• EXTRAIT DE PAGE:
-*-*-

BIFFF 2012 - récit & bilan

Patrick Antona | 25 avril 2011
Patrick Antona | 25 avril 2011

Le 19 avril 2011 s'est terminée la 29° Edition du BIFFF alias Brussels International Fantastic Film Festival. Cette manifestation, qui allie exhaustivité d'une sélection internationale du cinéma fantastique (on y aborde autant la SF, le Gore que la Fantasy) à une ambiance décontractée et bon enfant, s'est enrichie cette année d'une section Thriller, venant s'ajouter à la Compétition Internationale, la Compétition Européenne et la Catégorie Orbit (...de cheval comme l'aimait à le rappeler un des publics les plus vivants qui soit).   

 

Malgré le fait que certains des films présentés n'étaient plus des exclusivités pour les infatigables globe-trotters d'EL (Bedevilled, J'ai rencontré le Diable, Troll Hunter, The Ward) voire déjà sortis sur les écrans hexagonaux (Captifs, Mutants), il est toujours bon de juger de l'impact de certains film à l'aune d'une année qui s'annonce comme riche en espérances mais tout aussi en dangers pour le genre que nous défendons sur notre media.

-*-*-

• DONNÉES FOURNIES:

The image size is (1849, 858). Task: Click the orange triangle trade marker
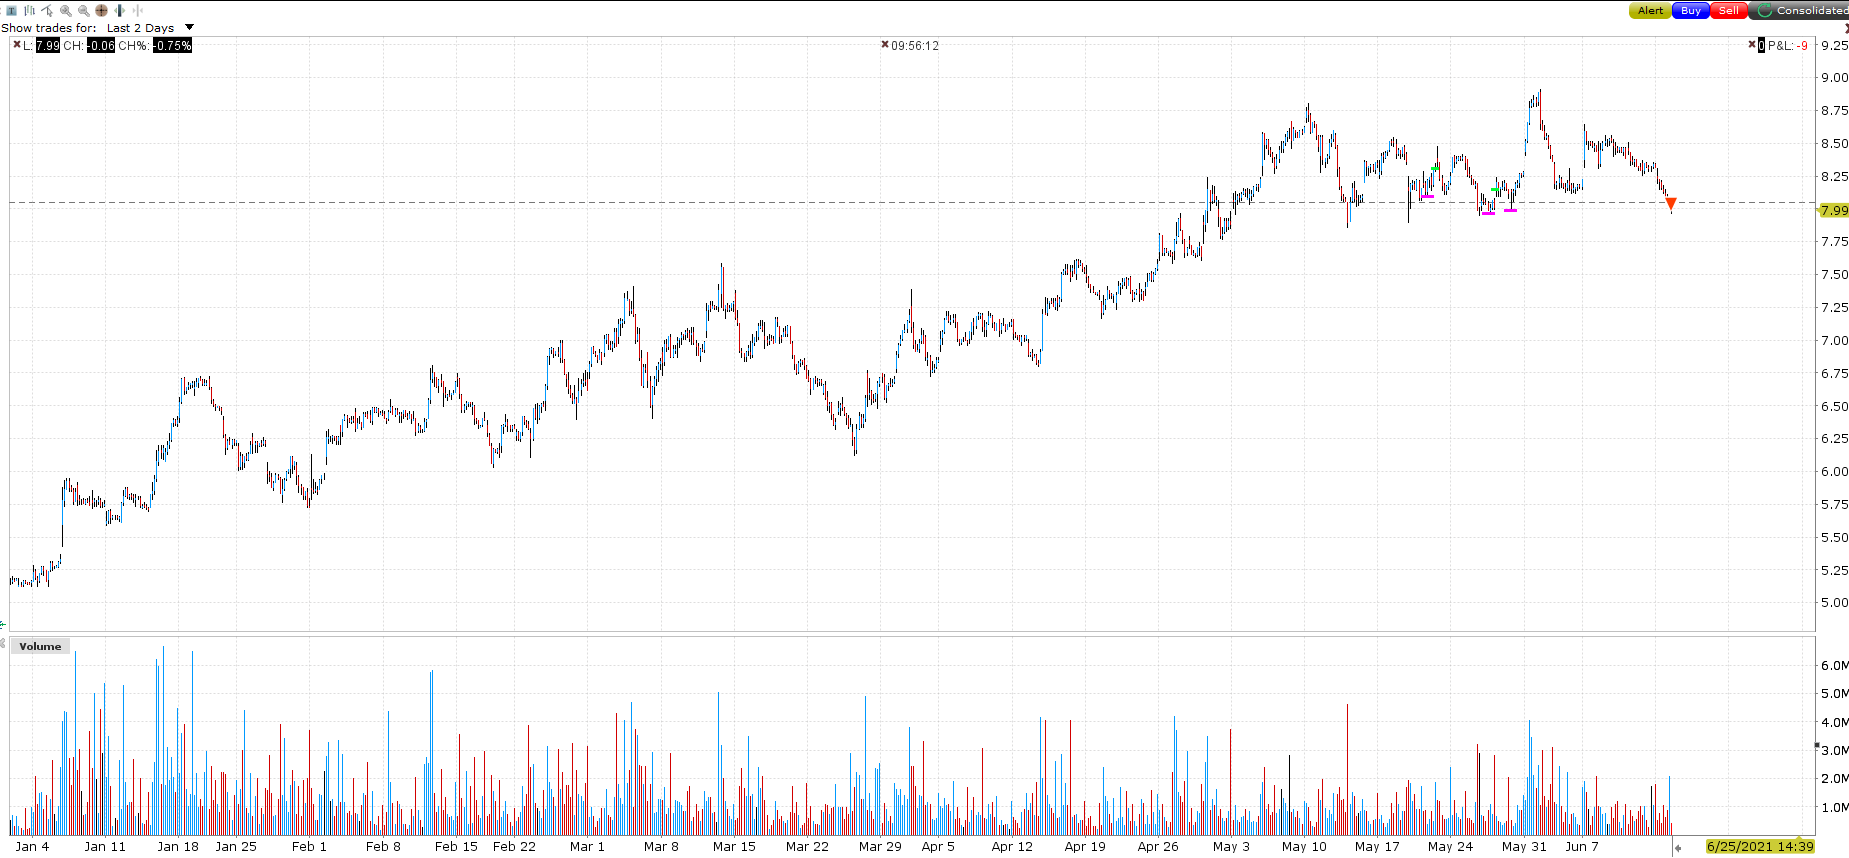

-*-*-

• EXERCICES À FAIRE:
1. Traduisez en anglais cette phrase de l'extrait sur le festival BIFFF : « Le 19 avril 2011 s'est terminée la 29° Edition du BIFFF alias Brussels International Fantastic Film Festival. »
2. Recopiez, dans l'extrait sur le festival BIFFF, le passage qui va de « BIFFF 2012 - récit » jusqu'à « vivants qui soit). ».

• RÉSULTATS DES EXERCICES:
1. The 29th edition of the BIFFF, also known as the Brussels International Fantastic Film Festival, ended on April 19, 2011.

2.
BIFFF 2012 - récit & bilan

Patrick Antona | 25 avril 2011
Patrick Antona | 25 avril 2011

Le 19 avril 2011 s'est terminée la 29° Edition du BIFFF alias Brussels International Fantastic Film Festival. Cette manifestation, qui allie exhaustivité d'une sélection internationale du cinéma fantastique (on y aborde autant la SF, le Gore que la Fantasy) à une ambiance décontractée et bon enfant, s'est enrichie cette année d'une section Thriller, venant s'ajouter à la Compétition Internationale, la Compétition Européenne et la Catégorie Orbit (...de cheval comme l'aimait à le rappeler un des publics les plus vivants qui soit).